O que realmente significa ser uma escola bilíngue? Significa proporcionar uma experiência em que o aluno navegue entre os idiomas de forma natural, desenvolvendo proficiência e pensamento crítico em ambas as línguas. Significa respeitar as pesquisas na área e construir uma proposta pedagógica que vá além da inserção superficial de uma segunda língua no currículo.

O desafio não é pequeno. Vivemos em um mundo que não é linear, nem protegido por bolhas familiares. Nossos alunos precisarão transitar entre diferentes culturas, idiomas e realidades ao longo de suas vidas acadêmicas e profissionais. E é papel da escola prepará-los para isso de maneira genuína.

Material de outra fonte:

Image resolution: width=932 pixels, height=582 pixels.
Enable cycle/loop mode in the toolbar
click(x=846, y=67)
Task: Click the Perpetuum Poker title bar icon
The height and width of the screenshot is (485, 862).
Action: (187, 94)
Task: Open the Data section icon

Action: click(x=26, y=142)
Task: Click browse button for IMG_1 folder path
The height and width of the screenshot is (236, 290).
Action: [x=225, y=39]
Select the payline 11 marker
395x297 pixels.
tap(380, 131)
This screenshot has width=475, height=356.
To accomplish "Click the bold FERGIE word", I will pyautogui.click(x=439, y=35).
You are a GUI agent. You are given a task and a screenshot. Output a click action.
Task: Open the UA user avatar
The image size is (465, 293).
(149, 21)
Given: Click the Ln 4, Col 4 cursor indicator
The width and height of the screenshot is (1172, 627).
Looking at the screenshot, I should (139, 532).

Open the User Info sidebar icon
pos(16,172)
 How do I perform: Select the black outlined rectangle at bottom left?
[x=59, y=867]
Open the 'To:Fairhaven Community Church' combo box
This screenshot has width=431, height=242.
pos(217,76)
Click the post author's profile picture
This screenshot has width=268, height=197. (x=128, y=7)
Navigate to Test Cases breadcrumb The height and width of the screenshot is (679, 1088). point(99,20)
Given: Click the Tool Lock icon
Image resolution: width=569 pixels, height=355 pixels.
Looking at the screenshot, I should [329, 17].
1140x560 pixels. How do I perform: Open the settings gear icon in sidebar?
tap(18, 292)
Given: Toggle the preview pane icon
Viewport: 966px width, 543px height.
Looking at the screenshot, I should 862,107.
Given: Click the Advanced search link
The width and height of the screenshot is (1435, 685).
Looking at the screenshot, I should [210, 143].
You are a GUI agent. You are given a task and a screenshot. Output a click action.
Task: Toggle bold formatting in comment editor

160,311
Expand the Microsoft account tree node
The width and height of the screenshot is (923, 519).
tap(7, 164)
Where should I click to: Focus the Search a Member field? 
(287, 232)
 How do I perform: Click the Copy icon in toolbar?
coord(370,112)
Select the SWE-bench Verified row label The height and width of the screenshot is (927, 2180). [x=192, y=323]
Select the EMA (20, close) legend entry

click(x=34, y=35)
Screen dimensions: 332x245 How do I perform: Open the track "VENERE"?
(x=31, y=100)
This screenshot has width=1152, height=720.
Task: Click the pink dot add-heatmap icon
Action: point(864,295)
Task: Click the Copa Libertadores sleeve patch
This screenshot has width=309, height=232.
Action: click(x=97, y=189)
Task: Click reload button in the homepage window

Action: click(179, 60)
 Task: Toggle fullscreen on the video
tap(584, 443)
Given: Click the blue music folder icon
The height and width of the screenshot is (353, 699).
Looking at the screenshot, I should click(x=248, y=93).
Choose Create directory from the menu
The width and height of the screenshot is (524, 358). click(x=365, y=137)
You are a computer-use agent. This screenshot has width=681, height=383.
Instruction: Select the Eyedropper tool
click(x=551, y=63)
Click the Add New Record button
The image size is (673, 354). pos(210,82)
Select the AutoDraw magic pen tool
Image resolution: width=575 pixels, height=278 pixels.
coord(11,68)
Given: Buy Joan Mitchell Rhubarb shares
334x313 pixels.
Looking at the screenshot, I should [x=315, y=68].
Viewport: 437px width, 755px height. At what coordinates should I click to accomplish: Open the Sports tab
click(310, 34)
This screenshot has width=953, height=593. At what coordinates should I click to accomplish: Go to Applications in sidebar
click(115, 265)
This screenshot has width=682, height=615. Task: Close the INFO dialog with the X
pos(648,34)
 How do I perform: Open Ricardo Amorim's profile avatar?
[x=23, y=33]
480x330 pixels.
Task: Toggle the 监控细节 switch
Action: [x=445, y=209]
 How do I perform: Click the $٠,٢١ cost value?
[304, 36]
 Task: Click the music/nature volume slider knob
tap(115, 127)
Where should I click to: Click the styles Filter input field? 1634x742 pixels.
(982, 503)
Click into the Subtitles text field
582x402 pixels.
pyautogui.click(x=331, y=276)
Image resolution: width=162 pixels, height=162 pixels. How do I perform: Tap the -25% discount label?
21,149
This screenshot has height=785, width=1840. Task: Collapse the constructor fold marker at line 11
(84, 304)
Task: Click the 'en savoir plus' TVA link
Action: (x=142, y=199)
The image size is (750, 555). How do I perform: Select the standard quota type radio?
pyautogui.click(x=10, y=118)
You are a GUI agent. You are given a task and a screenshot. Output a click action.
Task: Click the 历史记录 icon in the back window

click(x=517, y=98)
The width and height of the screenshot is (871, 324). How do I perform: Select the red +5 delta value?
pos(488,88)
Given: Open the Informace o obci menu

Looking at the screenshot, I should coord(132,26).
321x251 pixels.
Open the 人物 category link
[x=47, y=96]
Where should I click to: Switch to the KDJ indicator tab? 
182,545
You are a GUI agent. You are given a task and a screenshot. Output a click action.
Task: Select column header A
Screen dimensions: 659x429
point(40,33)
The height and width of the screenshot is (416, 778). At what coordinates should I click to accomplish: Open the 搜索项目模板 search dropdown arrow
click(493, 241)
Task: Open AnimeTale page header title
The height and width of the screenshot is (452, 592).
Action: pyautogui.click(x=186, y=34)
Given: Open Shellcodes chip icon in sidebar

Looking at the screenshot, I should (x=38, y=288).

Portanto, se o bilinguismo é um conceito tão poderoso e transformador, não podemos permitir que ele seja reduzido a uma estratégia comercial ou a uma promessa vazia. Precisamos assegurar que as crianças e os jovens que passam por uma educação bilíngue colham realmente os benefícios que a Ciência, a Pedagogia e os grandes pensadores nos mostram.

O bilinguismo de verdade forma cidadãos globais, preparados para enfrentar desafios e propor soluções para um mundo cada vez mais interconectado. Como educadores, temos a obrigação de oferecer esse caminho com seriedade, compromisso e respeito pelo futuro daqueles que confiam em nós.